Please sift the records below and keep only the lines containing the string "height", treating uppercase and lowercase as different.

#### [Task inputs]
⁂
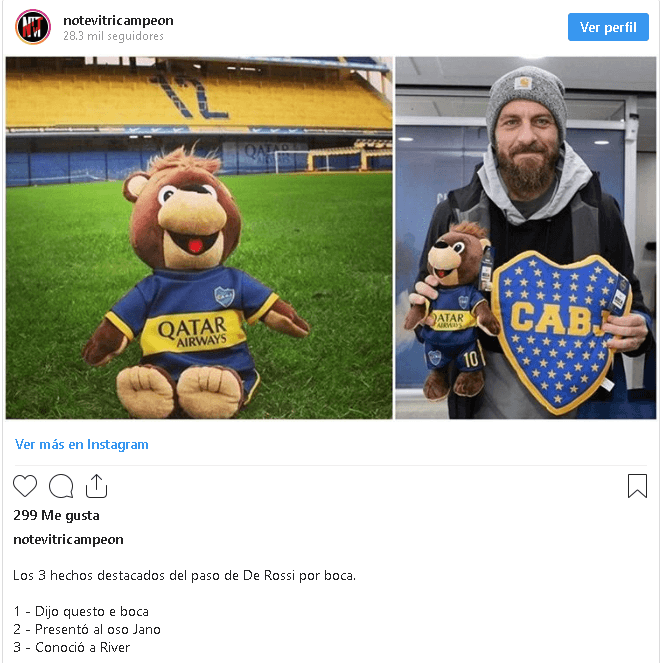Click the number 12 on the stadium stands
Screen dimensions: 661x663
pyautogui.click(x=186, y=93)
⁂
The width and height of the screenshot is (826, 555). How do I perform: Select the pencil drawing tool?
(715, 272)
⁂
#### [Exercise solution]
The width and height of the screenshot is (826, 555). How do I perform: Select the pencil drawing tool?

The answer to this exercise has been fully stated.